There are two types of taxes you need to worry about with Bitcoin.
The first is regular income tax. If you earn bitcoins by mining or doing any other kind of work, you must declare the market value of your bitcoins as earned income whether you sell them or not.
So you are telling that if i draw a great painting, i must decrale its market value as earned income, whether i sell it or not?
No, because that painting isn't payment for services rendered, which is what mined bitcoins are. They are the payment that miners receive for securing the Bitcoin network. If you receive
anything as a
payment for services or any other kind of work you did, that's income and you have to declare it.

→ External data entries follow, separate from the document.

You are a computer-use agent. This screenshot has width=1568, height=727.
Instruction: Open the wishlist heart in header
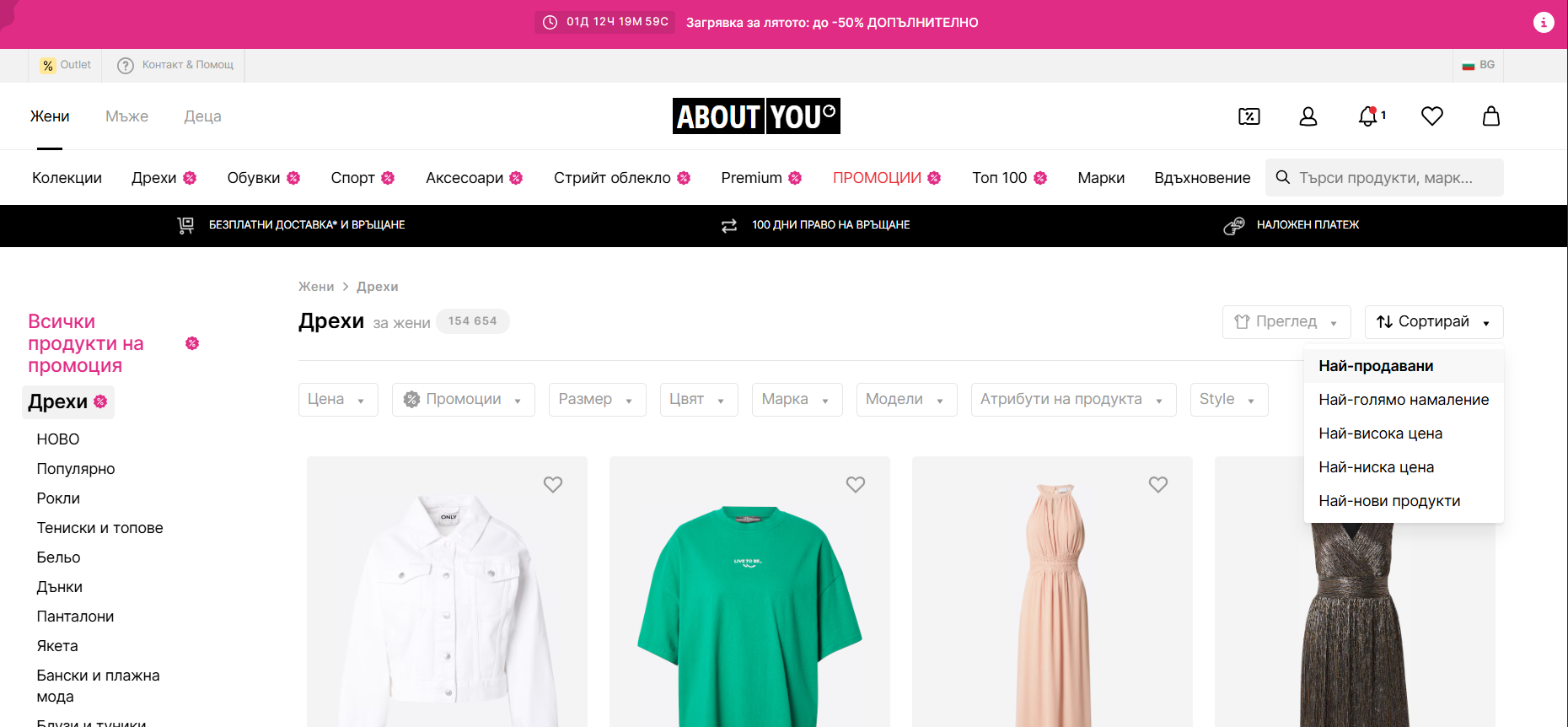1431,116
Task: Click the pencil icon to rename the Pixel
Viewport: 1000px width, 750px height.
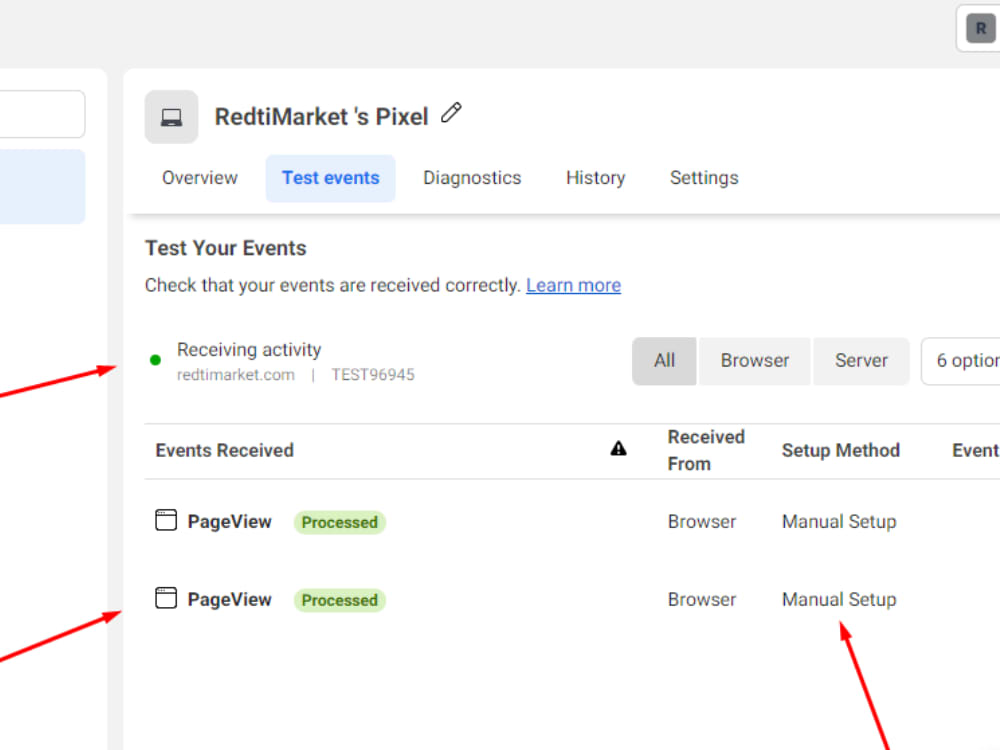Action: 451,113
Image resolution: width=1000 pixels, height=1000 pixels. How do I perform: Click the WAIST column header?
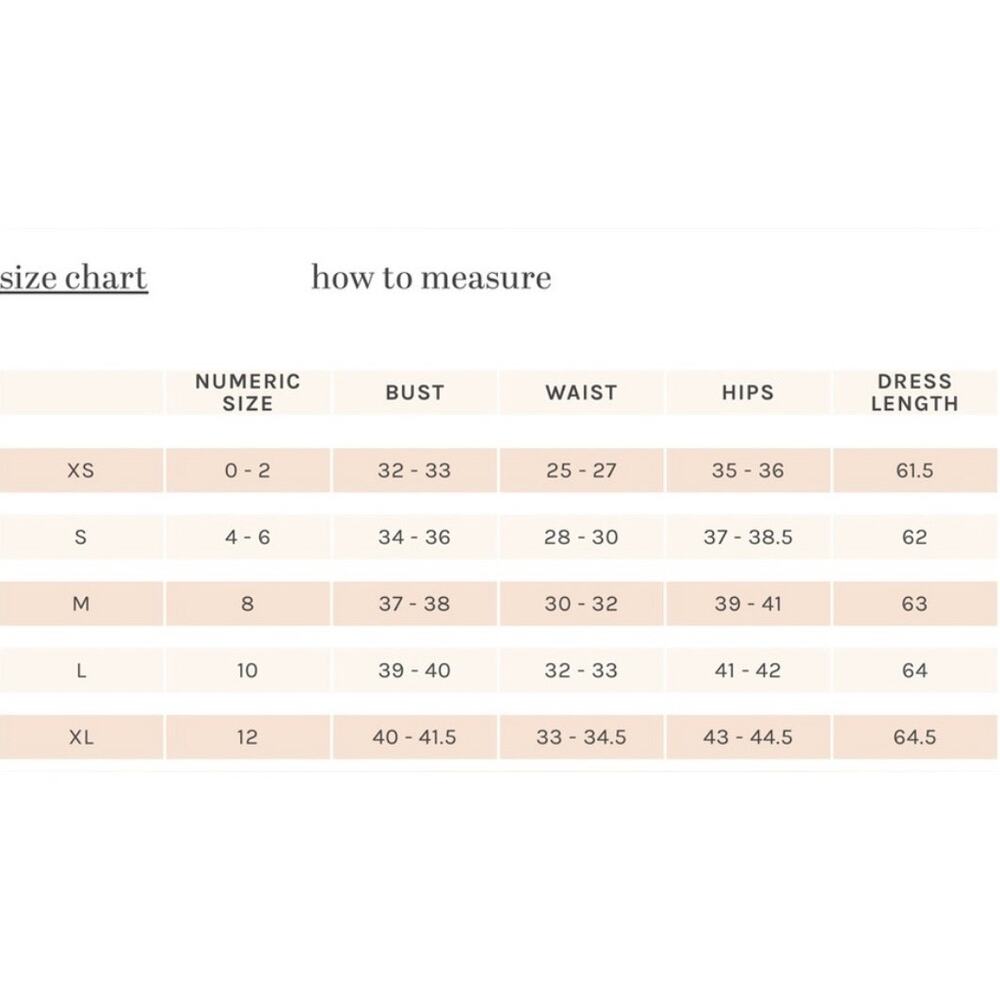[x=582, y=392]
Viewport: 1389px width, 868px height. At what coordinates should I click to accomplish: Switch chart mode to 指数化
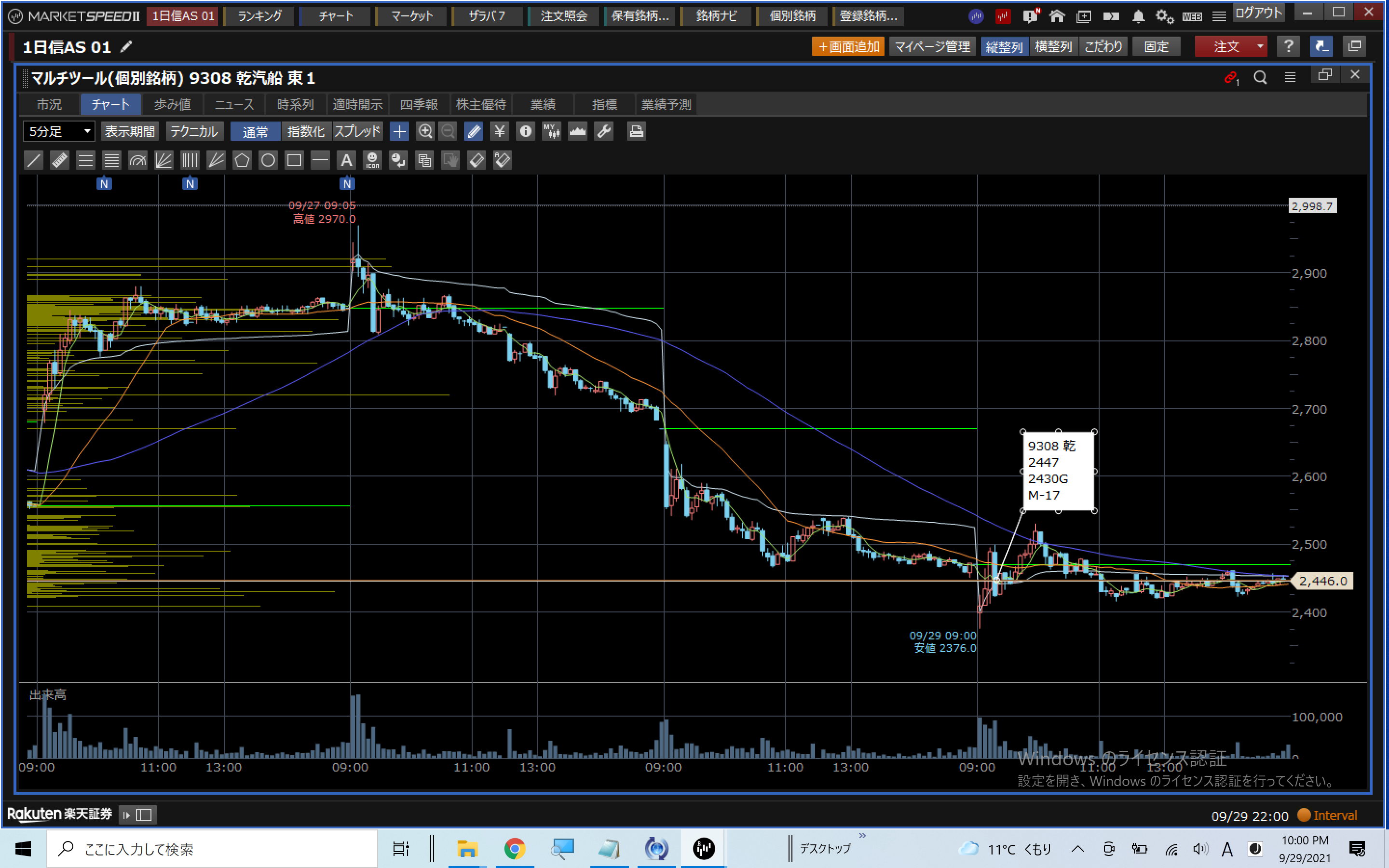tap(306, 132)
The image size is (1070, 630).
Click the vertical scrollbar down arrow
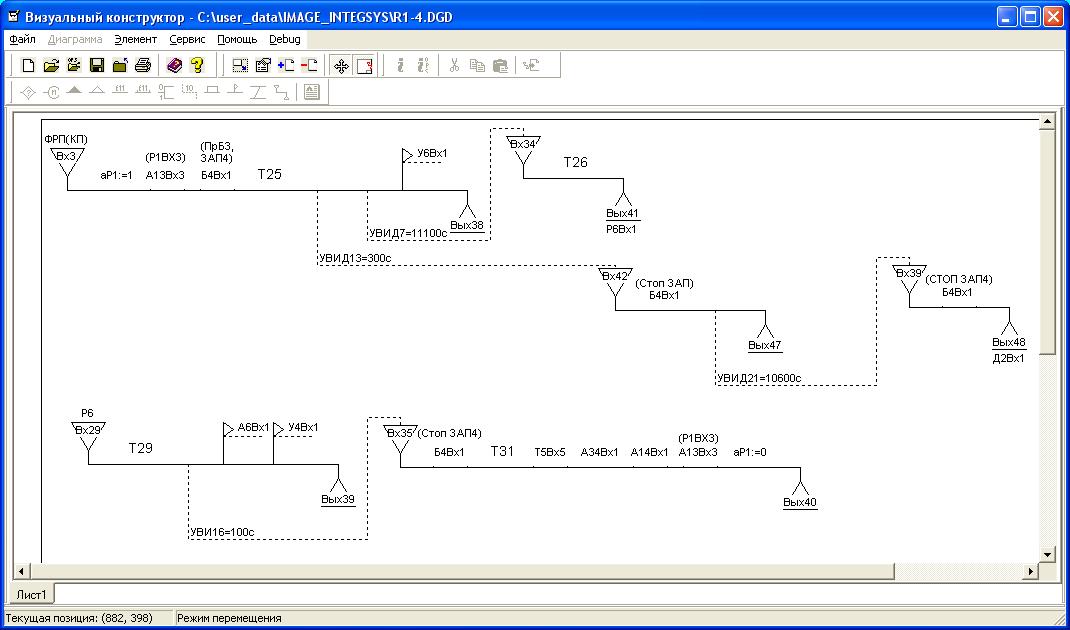click(1048, 554)
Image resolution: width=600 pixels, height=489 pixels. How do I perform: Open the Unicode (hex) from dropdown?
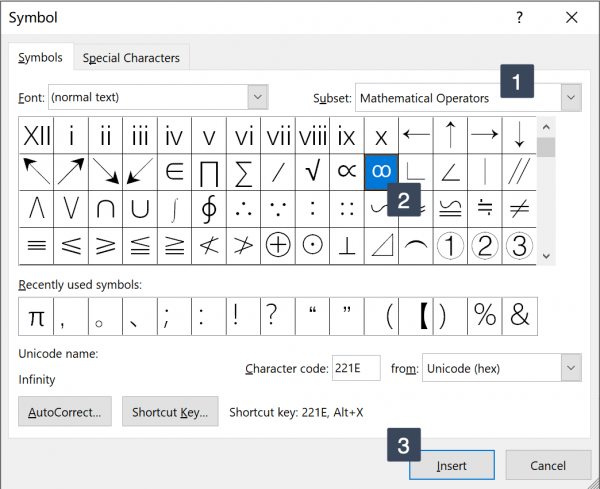571,368
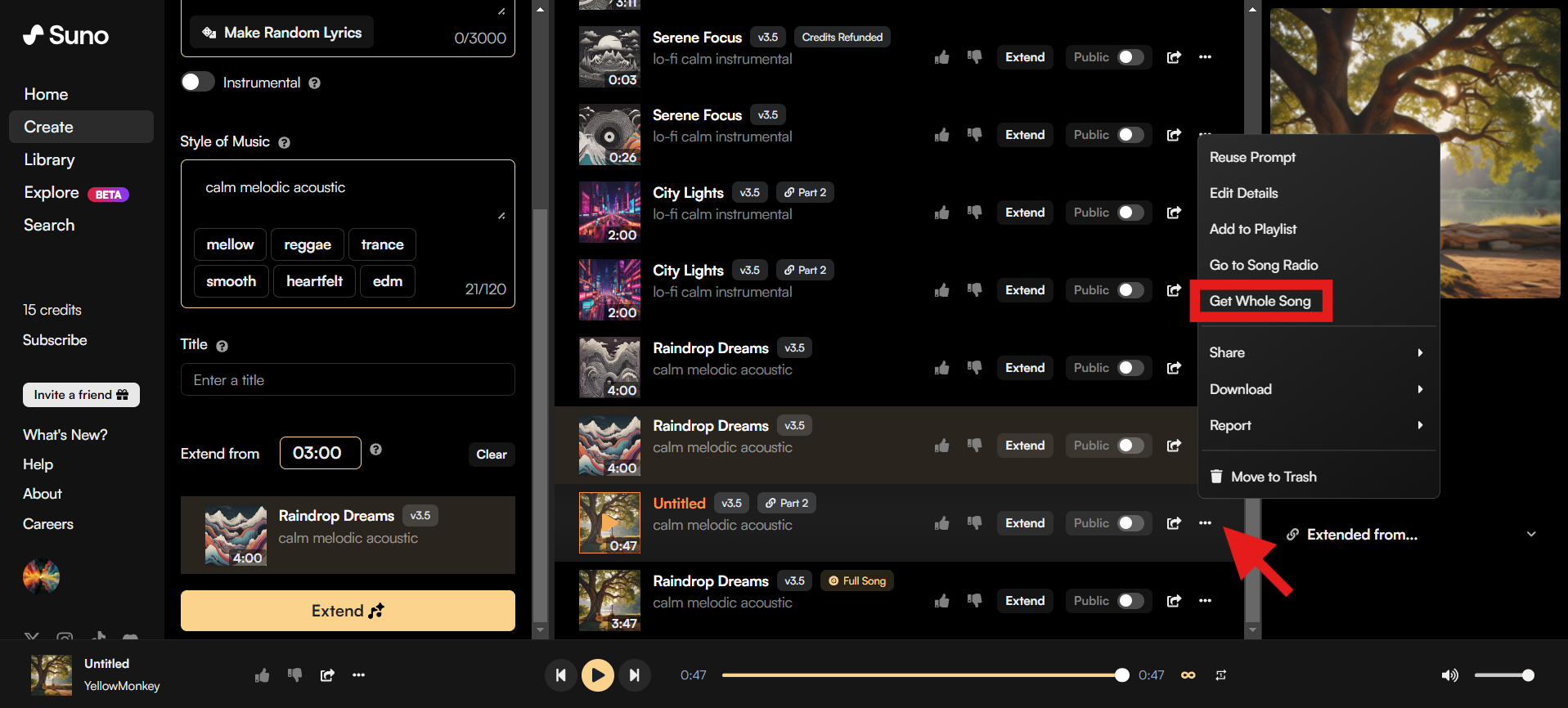Open more options for the Untitled track
The image size is (1568, 708).
pyautogui.click(x=1205, y=523)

When mining with a large mining pool, I agree, the bitcoins you receive are a payment for services rendered (selling hashing power). The pool operator is the payee. These coins should be treated as income, probably valued at the time of payment.
However, when solo (or p2pool) mining, the story changes. There is no payee, there is simply a computer program (and network). There is no payment, you create the bitcoins (out of thin air) when you solve the next block. Any tax responsibility should be similar to taxes you would owe if you bought some tools (hashing machines) and used them to build something (bitcoins), probably valued at the time you sell or exchange them, although they could be considered inventory (which might be taxed).
Disclaimer: I am not a CA.
Well, bitcoins mined have a fair market value at the time received. If there is a difference between that value, and the value you sell or exchange them for, pretty sure that is capital gains.
As others said, always good to seek the advice of a real attorney (which I, and presumably we, are not).